# Tappan Open Night Bass Tournament



## V-MAX200 (Oct 16, 2007)

Tappan Lake

Saturday night July 28th 11pm-7am

$70 entry fee includes $10 big bass pot.

Main 250 launch ramp.

Come on out and beat the heat, unless your scared of the dark!


----------



## firstflight111 (May 22, 2008)

it only takes 5 lbs to win


----------



## Rivergetter (Jun 28, 2011)

firstflight111 said:


> it only takes 5 lbs to win


???(;


_OutdoorHub Mobile, the information engine of the outdoors._


----------



## V-MAX200 (Oct 16, 2007)

firstflight111 said:


> it only takes 5 lbs to win


 Dont know where you are getting it will only take 5 to win.  it has been taking 10-15 to win most tournaments at tappan this year.


----------



## Bad Bub (Jan 17, 2006)

firstflight111 said:


> it only takes 5 lbs to win


Took 11.3 to win Sunday, 13lbs to twin last weeks Tuesday nighter, and 14 lbs to win the 10hp. Tournament 2 weeks ago.... i'd say the lake is doing well......

Outdoor Hub mobile, the outdoor information engine


----------



## firstflight111 (May 22, 2008)

Bad Bub said:


> Took 11.3 to win Sunday, 13lbs to twin last weeks Tuesday nighter, and 14 lbs to win the 10hp. Tournament 2 weeks ago.... i'd say the lake is doing well......
> 
> Outdoor Hub mobile, the outdoor information engine


my buddy fished there this past saturday night tournament its a b.a.s.s. one took 3 lbs to win .a good friend fished one last week it took 5.01 lbs to take first ..


----------



## Bad Bub (Jan 17, 2006)

firstflight111 said:


> my buddy fished there this past saturday night tournament its a b.a.s.s. one took 3 lbs to win .a good friend fished one last week it took 5.01 lbs to take first ..

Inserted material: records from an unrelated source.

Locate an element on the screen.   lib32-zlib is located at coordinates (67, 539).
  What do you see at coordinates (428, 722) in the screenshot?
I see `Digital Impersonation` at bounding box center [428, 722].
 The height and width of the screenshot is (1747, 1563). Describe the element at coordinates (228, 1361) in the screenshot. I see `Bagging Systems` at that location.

By B.A.S.S., i'm assuming your referring to a B.A.S.S. affiliated local club tournament? 

Outdoor Hub mobile, the outdoor information engine


----------



## firstflight111 (May 22, 2008)

Bad Bub said:


> By B.A.S.S., i'm assuming your referring to a B.A.S.S. affiliated local club tournament?
> Outdoor Hub mobile, the outdoor information engine


yes 
B.A.S.S. affiliated local club tournament


----------



## lunker4141 (Apr 19, 2010)

Whats the water level look like down there?


----------



## mpd5094 (Jun 20, 2005)

Water level is good. Maybe a couple inches below normal pool.


----------



## V-MAX200 (Oct 16, 2007)

firstflight111 said:


> yes
> B.A.S.S. affiliated local club tournament


They must not fish Tappan very often I guess? I'll admit i have struggled there the last two weeks but others are still wacking them good.


I hope we have a good turnout this Saturday night. Weather should be perfect.


----------



## Bad Bub (Jan 17, 2006)

How did it go? I really wanted to come, but couldn't find a partner. 

Outdoor Hub mobile, the outdoor information engine


----------



## GARNERMAN357 (Jan 22, 2010)

twin cities bass club had a open there at night 3 weeks ago and took 13+ to win. was great turny lots of limits weighed! would like to know how it went too


----------



## V-MAX200 (Oct 16, 2007)

13.3 was 1st

11.15 was 2nd

7.10 was 3rd

5.8 was 4th

5 was 5th.

had 10 boats show up.


----------



## Bad Bub (Jan 17, 2006)

V-MAX200 said:


> 13.3 was 1st
> 
> 11.15 was 2nd
> 
> ...


Wow! I would've got smoked....

Outdoor Hub mobile, the outdoor information engine


----------